| PASSAGE TO READ |
The book's second, most scholarly chapter investigates
varieties of eighteenth-century antiquarianism, and in a particular
region, the Borders of Scotland and England. Shanks charts the
archaeological imagination in nine "sets of scenarios",
elicited from a series of texts on the Borders. He shows how these
texts, and some of their illustrations, perform the past, whether in a
staged, theatrical way, or in forms of practice which are based on
greater insider knowledge and experience of the region. The writings
range in register from fact to fiction, and in genre from history to
poetry. Moreover they range geographically, not just in what they are
about, but where they are written from, culturally and physically,
notably Newcastle and Edinburgh, and more specifically that literary
region fashioned from an antiquarian Borders country house, Abbotsford,
'Scott-land'.
Some of Sir Walter Scott's historical and literary writings
are the key cultural texts of The archaeological imagination, and the
sixteenth-century phrase Scott popularised, 'Debatable Lands',
provides the title of this chapter. In Scott's own time the term
came to mean disputatious intellectual as well as material territory,
and it is a term that has enjoyed a new life in studies of the Romantic
period, as part of Border Studies more generally, in an age when
devolution and independence are being fiercely debated, although
curiously, in a book intent on connecting past and present, Shanks makes
little or nothing of this political context.

| RECORDS |

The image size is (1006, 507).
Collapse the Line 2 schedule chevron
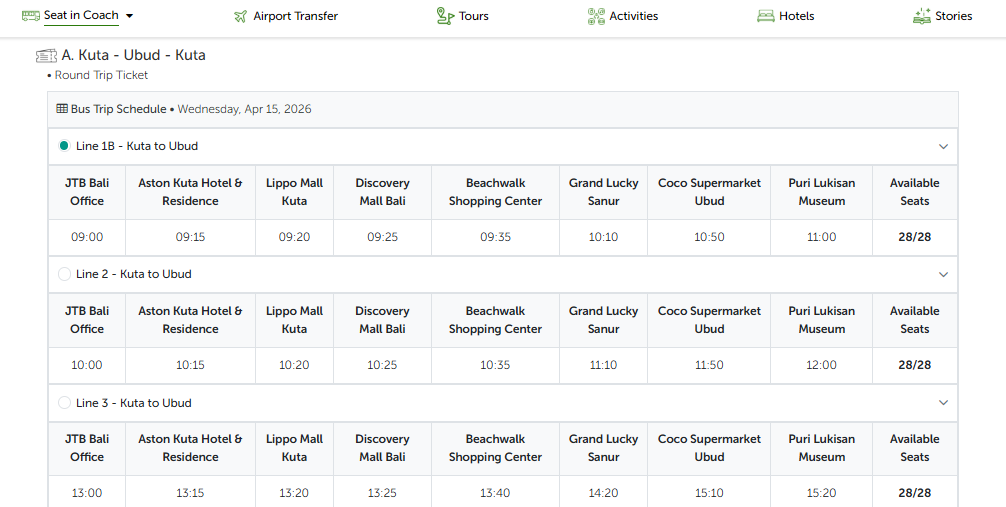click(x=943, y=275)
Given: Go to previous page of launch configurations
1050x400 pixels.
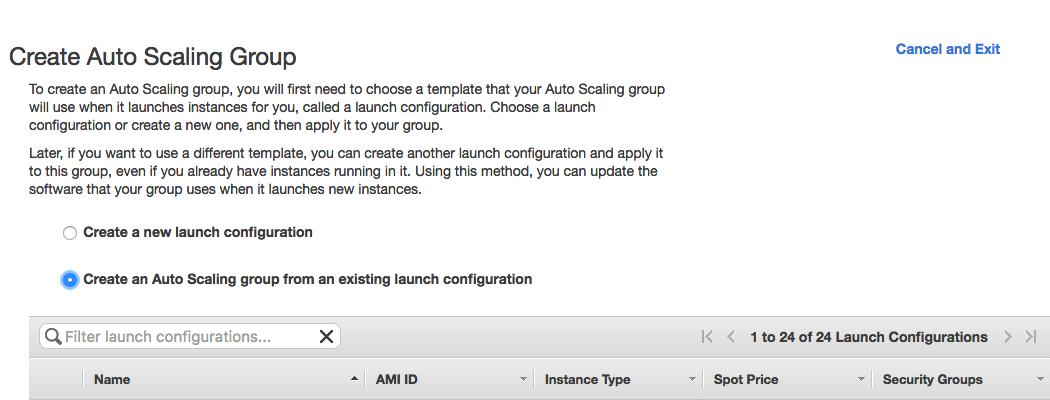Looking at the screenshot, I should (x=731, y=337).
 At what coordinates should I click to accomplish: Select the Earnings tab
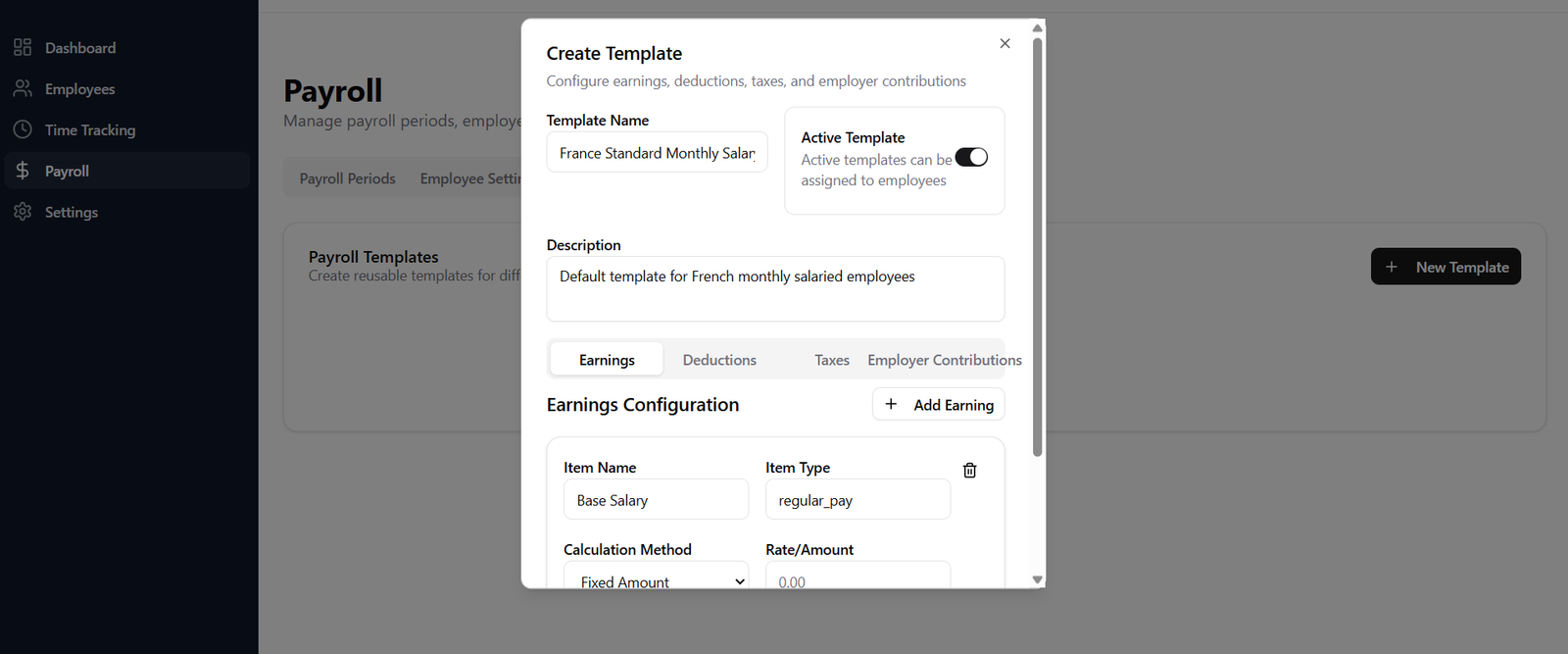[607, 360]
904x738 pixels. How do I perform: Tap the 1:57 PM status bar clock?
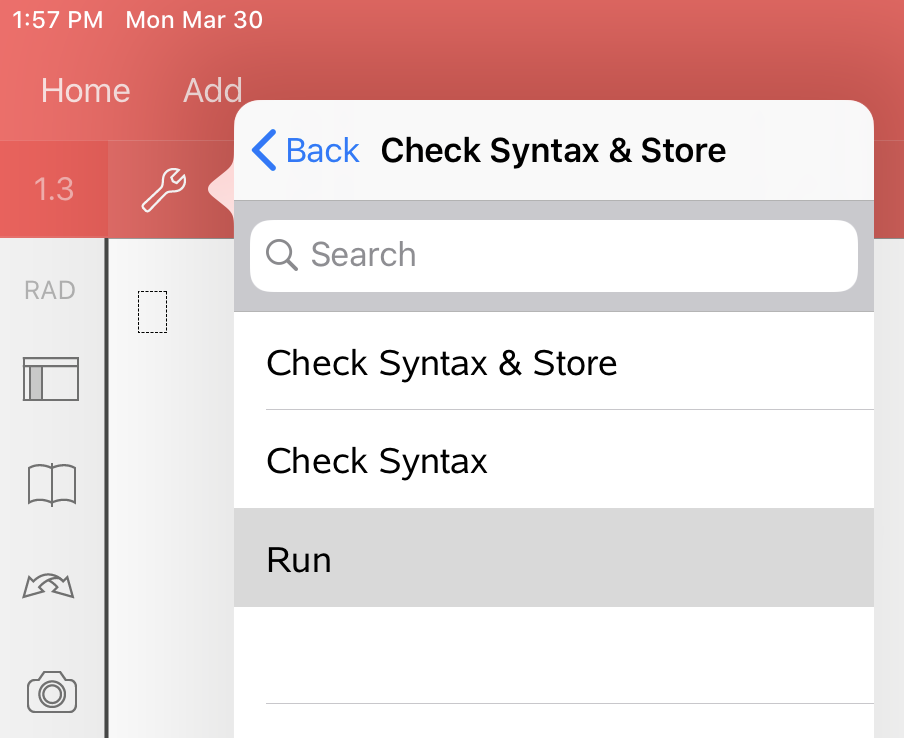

| INSTRUCTION 1 |
Answer these about the review of Shanks's book:
(a) In how many "sets of scenarios" does Shanks chart the archaeological imagination?
(b) Which two cities are named as places the writings come from?
(c) What sixteenth-century phrase supplies the chapter's title?
| INSTRUCTION 2 |
Carry on the review of Shanks's book from its last sentence.
The records play no part in what is asked here.

| RESPONSE 1 |
(a) Nine.
(b) Newcastle and Edinburgh.
(c) 'Debatable Lands'.

| RESPONSE 2 |
The book's alignment with the aesthetically experimental but
politically conservative writings of Scott is perhaps not surprising in
a book suspicious of straight ahead, Whiggish versions of the
archaeological imagination, whether at the time or since, say in the
writings of Stuart Piggott. The attractions of Scott's
wide-ranging, Romantic antiquarian imagination are evident, in long
quotations from his long poem Marmion (1808) with its "numerous
digressions and anecdotes and what often seem to be pointless
incidents" (a characteristic of The archaeolagical imagination
too). Scott relished telling, or re-telling, stories of the Border
conflicts bur he regarded the union of the two Crowns as a precondition
for envisioning the Borders as a region of antiquarian enquiry. Scott is
valued in this book for writing as a regional insider and for mobilising
a range of discourses, vernacular, satirical and so on. But in a book
which is quick to spot the colonial and aristocratic sources of
authority of another writer, William Gell, we should perhaps note those
of Scott: "inhabitant, magistrate, popular writer, collector,
landowner, Member of the local yeomanry, literary antiquarian,
witness". To be sure these are multiple roles, but still
performatively Tory 'acts of union'. This chapter provoked me
to read the works of the writer Shanks sets up as Scott's
antithesis, his friend William Gell, in an excursion from its Borders
focus to Gell's writings on the Classical world. Gell is seen by
Shanks to have a conventionally topographical rather than creatively
topological imagination, meaning he took a largely detached,
observational, factual, pictorial view of landscapes as opposed to the
spatial 'folding' of time, place and people in Scott's
works. This I reckon misrepresents Gell as a man of reason not
imagination and the complexity of his writing and image making.
Principally through the work of Sam Smiles, we now appreciate the scope
and complication of documentary delineation, in words and pictures at
this time, finding the spatialities, even topologies, of maps, diagrams,
panoramas, vignettes and coastal profiles.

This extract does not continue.